Looks like you had a great time. This is one thing I will never be able to convince my wife to do. Go figure; she is not afraid of gators but the only idea of crossing paths with a bear terrifies her. I have been thinking about buying pepper spray and have it available just in case. I mean, it worked for Jack Hannah and a grizzlie. I guess it would work with a black bear.That would make her feel more confident. After reading your comment about Mommy Bear I am going to do it.

THE NAKED CHEF 2 said...

Another great post Dave.Dark Knight, save the pepper spray for burglers, I lived in North Idaho 23 years and shooed many a mother and cubs away from berry bushes while picking, if she is mad and close enough for pepper spray to work, and the wind doesn't blow it back in your face, it is too late anyway. Very docile animals, just like gators, more scared of you than them.Smokey Joe is the best fire I have used, Dave, the camp stoves just burn to hot to cook with, mainly good for boiling things dehydrated.
Look forward to next tale.

Chad said...

I use a penny stove for my camping adventures. It does burn hot and, will definitely perculate coffee. You can build one your self. Check out...

http://www.jureystudio.com/pennystove/

I have cooked many delicious meals in the bush using this stove. You may have to tend to it because of the high heat, but, it does the job with minimal weight/ space.

Dave said...

Thanks all, for the advice. And interest.

Danny said...

Glad to read that you had a good time. great post.

Shane said...

Dave,
Looks so cool... I live here on the north side of the Seminole State Forest and I have never really explored back there. I live so close I can just walk right in with out a car ride. Lately I have been reading your blogs and you have got me motivated to go explore. Thank you.

Have you been able to tell where there use to be a train track? I have heard that there use to be one that went through there years ago.

Once again, Thanks
Shane

Dave said...

Shane, I'm not sure if there was a passenger train, but there were "tram railways". Used to get lumber out of the forest. Take a look at the picture of the Spring. See the line of posts in the upper left? That's part of the tram line. Similar posts can be found crossing the Wekiva River and Rock Springs Run.

Shane said...

Thanks for the info Dave. I see the post. Very cool. Please keep us posted when you go on your next trip.
Shane

Dave said...

Shane, I'm on the water 3 times a week, so there is always a "next trip".

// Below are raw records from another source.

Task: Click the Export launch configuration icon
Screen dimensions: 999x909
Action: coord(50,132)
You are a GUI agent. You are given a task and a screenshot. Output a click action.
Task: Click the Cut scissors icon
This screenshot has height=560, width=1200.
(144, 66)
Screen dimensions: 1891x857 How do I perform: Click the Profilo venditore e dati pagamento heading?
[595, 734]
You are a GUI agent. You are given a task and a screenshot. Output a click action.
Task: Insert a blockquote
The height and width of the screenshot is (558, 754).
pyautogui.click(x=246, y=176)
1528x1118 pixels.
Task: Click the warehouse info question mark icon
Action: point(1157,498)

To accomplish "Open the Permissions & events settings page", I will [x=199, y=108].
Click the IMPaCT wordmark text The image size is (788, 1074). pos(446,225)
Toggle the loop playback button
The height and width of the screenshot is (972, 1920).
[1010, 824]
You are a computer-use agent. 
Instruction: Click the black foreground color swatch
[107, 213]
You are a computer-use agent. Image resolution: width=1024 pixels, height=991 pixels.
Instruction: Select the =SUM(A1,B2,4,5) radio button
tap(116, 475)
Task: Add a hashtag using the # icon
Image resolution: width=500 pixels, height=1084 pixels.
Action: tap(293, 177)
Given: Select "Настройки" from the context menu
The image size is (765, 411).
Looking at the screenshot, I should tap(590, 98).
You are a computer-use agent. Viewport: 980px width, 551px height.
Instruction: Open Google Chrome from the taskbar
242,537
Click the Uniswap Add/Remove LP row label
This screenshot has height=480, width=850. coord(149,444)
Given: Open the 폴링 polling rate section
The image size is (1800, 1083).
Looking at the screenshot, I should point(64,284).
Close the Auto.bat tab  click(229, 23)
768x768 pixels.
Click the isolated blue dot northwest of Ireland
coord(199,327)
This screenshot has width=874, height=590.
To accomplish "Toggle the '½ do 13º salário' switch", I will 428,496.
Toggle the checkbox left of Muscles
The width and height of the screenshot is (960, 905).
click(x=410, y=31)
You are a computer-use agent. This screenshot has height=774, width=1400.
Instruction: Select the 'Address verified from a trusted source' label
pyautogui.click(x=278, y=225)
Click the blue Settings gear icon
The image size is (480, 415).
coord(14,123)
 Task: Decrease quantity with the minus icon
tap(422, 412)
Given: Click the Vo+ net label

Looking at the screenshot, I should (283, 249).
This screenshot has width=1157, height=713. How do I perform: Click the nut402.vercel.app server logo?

The Florida Blogger said...

You know you've been camping when you bring used TP home with you. Nice one!

yak cat said...

Awesome review, thx! Great info. I want to try this but I'm new at doing solo camping/kayaking, esp primitive, it seems a bit intimidating to me (not sure if being female is a factor in that lol). I was considering backpacking in, I didn't realize you could drive to and launch from the camp.

Dave said...

Glad you enjoyed it, yak cat. I'm a life long loner, so the solo activity is second nature. Or, first Nature, seeing it uninterrupted.